I'm not the only one who believes that the music you embrace as an adolescent does different things for you and to you than the music you adopt later. And you can't really have a Damascene episode more than once. I tell myself I've moved on. I'm not on any relevant forums or Facebook fan groups, have never been to "Cocteaufest" and wouldn't relish the chance, am kind of glad they didn't reunite, and don't care if Liz Fraser's record ever materializes. But I haven't moved on. I will never love any body of work more than I love the Cocteau Twins' records from Garlands through The Moon and the Melodies [AGAIN, I KNOW THIS IS NOT TECHNICALLY A COCTEAU TWINS RECORD, MANY THANKS FOR YOUR CONCERN].

So I see that "4AD"--one can't discuss the present label without irony--will reissue The Pink Opaque and two EPs from 1985 later this month. And because I obsess over currency, another one of my hangups, and because I treat reissues as "current," yet another uncorrected personality trait, I'm faced with a choice. Do I play a Cocteau Twins song every week for the next four months, like the old days, or do I get it all out of my system in one go? Keep scrolling.
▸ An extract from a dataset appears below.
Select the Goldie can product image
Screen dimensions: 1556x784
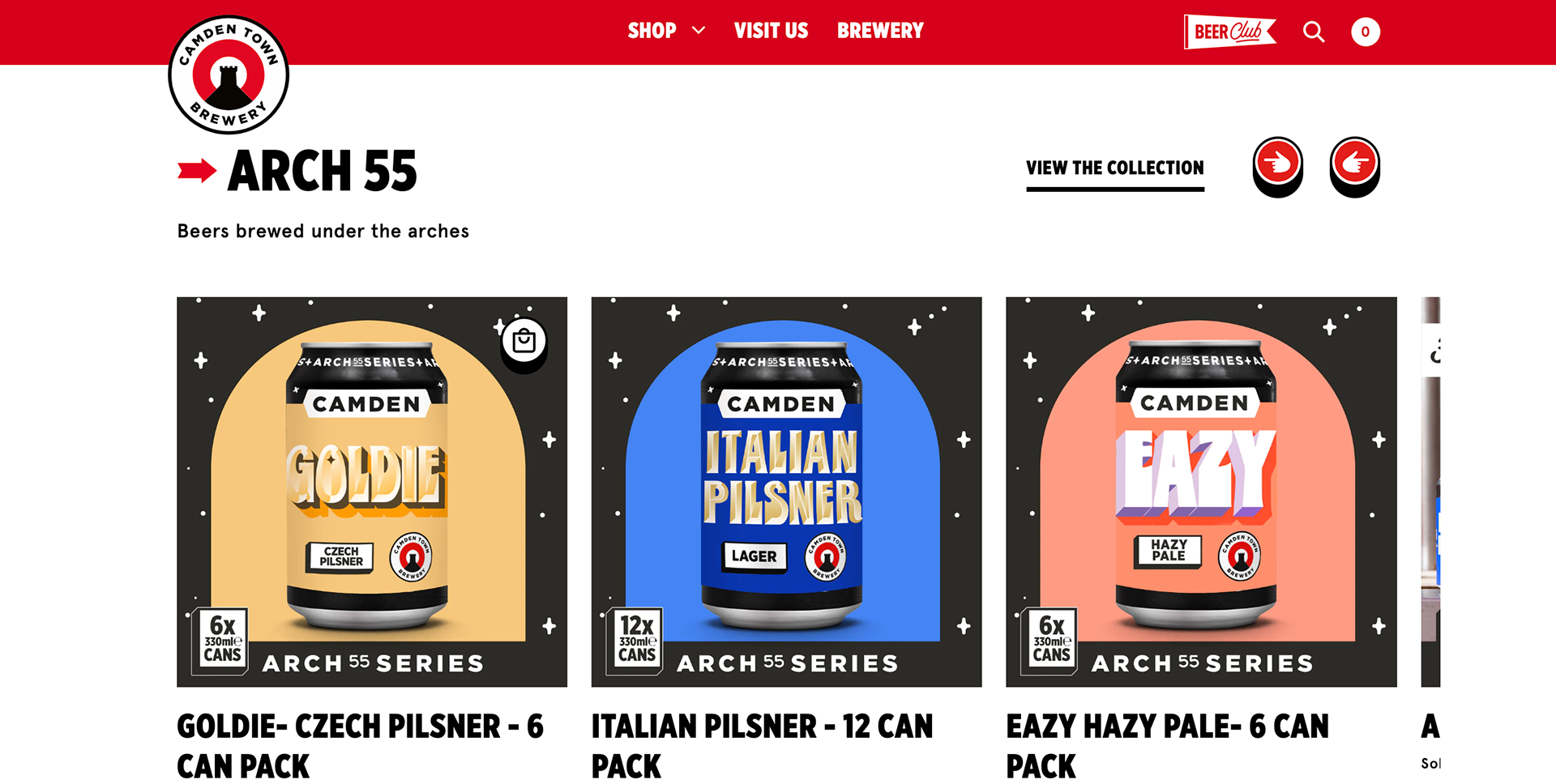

BOMBAST playlist, 2015 July 5, 1700-1900:

  1. "The Spangle Maker" | Cocteau Twins | The Pink Opaque | 4AD
  2. "Great Spangled Fritillary" | Cocteau Twins | Tiny Dynamine / Echoes in a Shallow Bay | 4AD
  3. "Five Ten Fiftyfold" | Cocteau Twins | Head Over Heels | 4AD
  4. "From the Flagstones" | Cocteau Twins | The Pink Opaque | 4AD
  5. "Pink Orange Red" | Cocteau Twins | Tiny Dynamine / Echoes in a Shallow Bay | 4AD
  6. "Ooze Out and Away, Onehow" | Budd / Fraser / Guthrie / Raymonde | The Moon and the Melodies | 4AD
  7. "Wax and Wane (remix)" | Cocteau Twins | The Pink Opaque | 4AD
  8. "Donimo" | Cocteau Twins | Treasure | 4AD
  9. "Eggs and Their Shells" | Cocteau Twins | Tiny Dynamine / Echoes in a Shallow Bay | 4AD
  10. "Aikea-Guinea" | Cocteau Twins | The Pink Opaque | 4AD
  11. "Shallow Then Halo" | Cocteau Twins | Garlands | 4AD
  12. "Sultitan Itan" | Cocteau Twins | Tiny Dynamine / Echoes in a Shallow Bay | 4AD
  13. "Hitherto" | Cocteau Twins | The Pink Opaque | 4AD
  14. "Lazy Calm" | Cocteau Twins | Victorialand | 4AD
  15. "Millimillenary" | Cocteau Twins | The Pink Opaque | 4AD
  16. "She Will Destroy You" | Budd / Fraser / Guthrie / Raymonde | The Moon and the Melodies | 4AD
  17. "Pale Clouded White" | Cocteau Twins | Tiny Dynamine / Echoes in a Shallow Bay | 4AD
  18. "Plain Tiger" | Cocteau Twins | Tiny Dynamine / Echoes in a Shallow Bay | 4AD
  19. "In the Gold Dust Rush" | Cocteau Twins | Head Over Heels | 4AD
  20. "Feathers-Oar-Blades" | Cocteau Twins | Lullabies | 4AD
  21. "Ivo" | Cocteau Twins | Treasure | 4AD
  22. "Love's Easy Tears" | Cocteau Twins | Love's Easy Tears | 4AD
  23. "Pearly-Dewdrops' Drops" | Cocteau Twins | The Pink Opaque | 4AD
  24. "Kookaburra" | Cocteau Twins | Aikea-Guinea | 4AD
  25. "Laugh Lines" / "Hazel" | Cocteau Twins | Peppermint Pig | 4AD
  26. "Memory Gongs" | Budd / Fraser / Guthrie / Raymonde | The Moon and the Melodies | 4AD
  27. "Pepper-Tree" / "Musette and Drums" | Cocteau Twins | The Pink Opaque | 4AD

not the ultimate playlist, just my playlist. Get your own show and do better.

also: "Ivo" is Ivo, the guy. I lose my mind in the control room sometimes.